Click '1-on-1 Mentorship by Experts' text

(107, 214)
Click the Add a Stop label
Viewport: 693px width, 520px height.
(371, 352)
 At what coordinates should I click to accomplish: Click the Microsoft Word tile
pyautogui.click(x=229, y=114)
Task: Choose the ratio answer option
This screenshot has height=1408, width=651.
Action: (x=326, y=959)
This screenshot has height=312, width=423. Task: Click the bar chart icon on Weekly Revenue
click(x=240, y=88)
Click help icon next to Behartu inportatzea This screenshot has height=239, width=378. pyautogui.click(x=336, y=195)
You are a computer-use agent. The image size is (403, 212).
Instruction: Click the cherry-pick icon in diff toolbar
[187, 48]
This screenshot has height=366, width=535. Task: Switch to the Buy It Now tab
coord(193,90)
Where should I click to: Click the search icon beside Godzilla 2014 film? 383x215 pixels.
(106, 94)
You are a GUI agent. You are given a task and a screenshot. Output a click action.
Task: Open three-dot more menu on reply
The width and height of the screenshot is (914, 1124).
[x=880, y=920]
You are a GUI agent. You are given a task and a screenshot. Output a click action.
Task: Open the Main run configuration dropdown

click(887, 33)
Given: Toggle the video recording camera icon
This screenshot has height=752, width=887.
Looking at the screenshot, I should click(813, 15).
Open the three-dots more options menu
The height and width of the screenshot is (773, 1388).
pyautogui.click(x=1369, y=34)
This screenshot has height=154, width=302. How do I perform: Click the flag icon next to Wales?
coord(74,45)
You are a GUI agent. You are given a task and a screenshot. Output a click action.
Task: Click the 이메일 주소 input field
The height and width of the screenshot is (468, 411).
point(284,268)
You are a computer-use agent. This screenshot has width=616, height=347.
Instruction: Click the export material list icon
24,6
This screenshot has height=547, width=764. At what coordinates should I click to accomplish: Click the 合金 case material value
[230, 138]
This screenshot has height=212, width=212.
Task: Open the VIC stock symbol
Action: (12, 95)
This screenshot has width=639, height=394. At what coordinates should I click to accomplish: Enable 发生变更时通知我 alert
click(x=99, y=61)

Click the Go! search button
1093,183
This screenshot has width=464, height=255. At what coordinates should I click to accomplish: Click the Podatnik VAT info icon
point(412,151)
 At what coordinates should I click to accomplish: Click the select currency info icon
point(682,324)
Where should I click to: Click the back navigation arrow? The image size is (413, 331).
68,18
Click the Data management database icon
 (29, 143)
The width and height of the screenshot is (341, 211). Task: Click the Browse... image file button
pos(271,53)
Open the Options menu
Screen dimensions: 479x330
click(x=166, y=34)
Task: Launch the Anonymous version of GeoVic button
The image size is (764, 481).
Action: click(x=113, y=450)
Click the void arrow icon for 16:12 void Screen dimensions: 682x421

# [Assignment]
Reproduce the lines above, beginning at the line with "Viewport: 693px width, 520px height." and stopping after the line with "Given: Toggle the video recording camera icon", exactly as they are.

# [Task answer]
Viewport: 693px width, 520px height.
(371, 352)
 At what coordinates should I click to accomplish: Click the Microsoft Word tile
pyautogui.click(x=229, y=114)
Task: Choose the ratio answer option
This screenshot has height=1408, width=651.
Action: (x=326, y=959)
This screenshot has height=312, width=423. Task: Click the bar chart icon on Weekly Revenue
click(x=240, y=88)
Click help icon next to Behartu inportatzea This screenshot has height=239, width=378. pyautogui.click(x=336, y=195)
You are a computer-use agent. The image size is (403, 212).
Instruction: Click the cherry-pick icon in diff toolbar
[187, 48]
This screenshot has height=366, width=535. Task: Switch to the Buy It Now tab
coord(193,90)
Where should I click to: Click the search icon beside Godzilla 2014 film? 383x215 pixels.
(106, 94)
You are a GUI agent. You are given a task and a screenshot. Output a click action.
Task: Open three-dot more menu on reply
The width and height of the screenshot is (914, 1124).
[x=880, y=920]
You are a GUI agent. You are given a task and a screenshot. Output a click action.
Task: Open the Main run configuration dropdown

click(887, 33)
Given: Toggle the video recording camera icon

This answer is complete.